Non sembrano esservi alternative: se Termini non è competitivo allora non si può proseguire in condizioni economiche sostenibili la produzione di veicoli

È poco probabile che governo e sindacati riescano a convincere Fiat a salvare lo stabilimento di Termini Imerese o qualche grande operatore estero a intervenire. Marchionne ha già fatto capire che il destino dell'impianto siciliano non è più un problema del Lingotto. Ieri gli indiani di Tata, che pure hanno intensi rapporti d'affari con il gruppo torinese, hanno smentito ogni interesse. Nei giorni scorsi si erano già pronunciati i cinesi di Chery. Una verità emerge ormai in maniera evidente. Il futuro di Termini Imerese obbligato dalla concorrenza internazionale, dovrà obbedire al mercato prima che ai governi. E sarà bene che tutti lo ricordino mentre si discute di possibili vie d'uscita.
Gli stati, e tra questi l'Italia, possono attuare politiche industriali entro il recinto dei loro confini. Ma il mercato dell'auto, che era già globalizzato e lo sarà ancora di più dopo lo crisi, non ha nessuna intenzione di permettere alle imprese, in competizione serrata, di sottostare alle direttive industriali dei governi.
Non sembrano esservi alternative: se Termini Imerese non è competitivo, dato che ogni auto prodotta ne esce gravata da mille euro in più di costi, e questa assenza di competitività non sembra reversibile, allora non si può proseguire in condizioni economiche sostenibili la produzione di veicoli. Se si vuol salvare Termini bisogna partire da qui. Ogni altra considerazione è solo perdita di tempo.
In altri tempi, in particolare sino alla fine degli anni '70, il governo aveva potenti strumenti di persuasione economica. Per esempio gli incentivi finanziari diretti alla localizzazione in aree a minore sviluppo o le svalutazioni competitive, allora tanto di moda. Oggi i governi, vincolati dalla moneta unica e dall'antitrust europeo, possono mettere sul piatto solo incentivi ai consumatori, finalizzati alla sostituzione di veicoli vecchi e inquinanti. Sono poi i consumatori a scegliere a quali marche affidarsi.
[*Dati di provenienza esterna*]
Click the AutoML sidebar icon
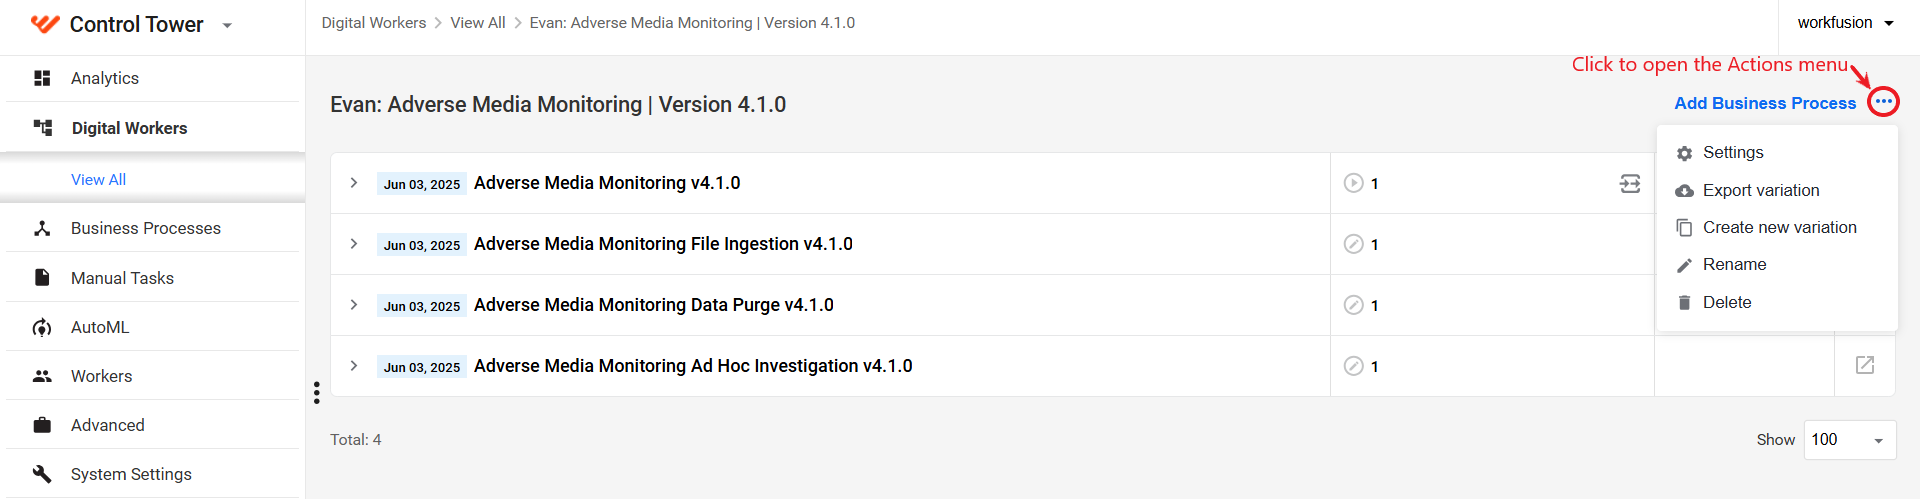The height and width of the screenshot is (499, 1920). (x=42, y=327)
Gli incentivi italiani alla rottamazione del 2009 hanno salvato il mercato dell’auto. L'anno si è chiuso sugli stessi livelli del precedente, e cioè con poco più di 2,1 milioni di immatricolazioni. L'intervento pubblico ha generato grandi cambiamenti nella composizione della domanda favorendo le prime due fasce di veicoli, cioè utilitarie e superutilitarie, e motorizzazioni alternative alle tradizionali diesel e benzina.
Questo è il quadro. Questo è il futuro. Su questi elementi bisognerà lavorare. Evitando la scorciatoia di contributi pubblici che, probabilmente, non passerebbero l'esame della Ue. Sicuramente non favorirebbero la costruzione di posti di lavoro stabile. Salvare la fabbrica è una priorità: ma a farlo non saranno i trucchetti della politica, né gli scioperi. Tanto meno i sindacati.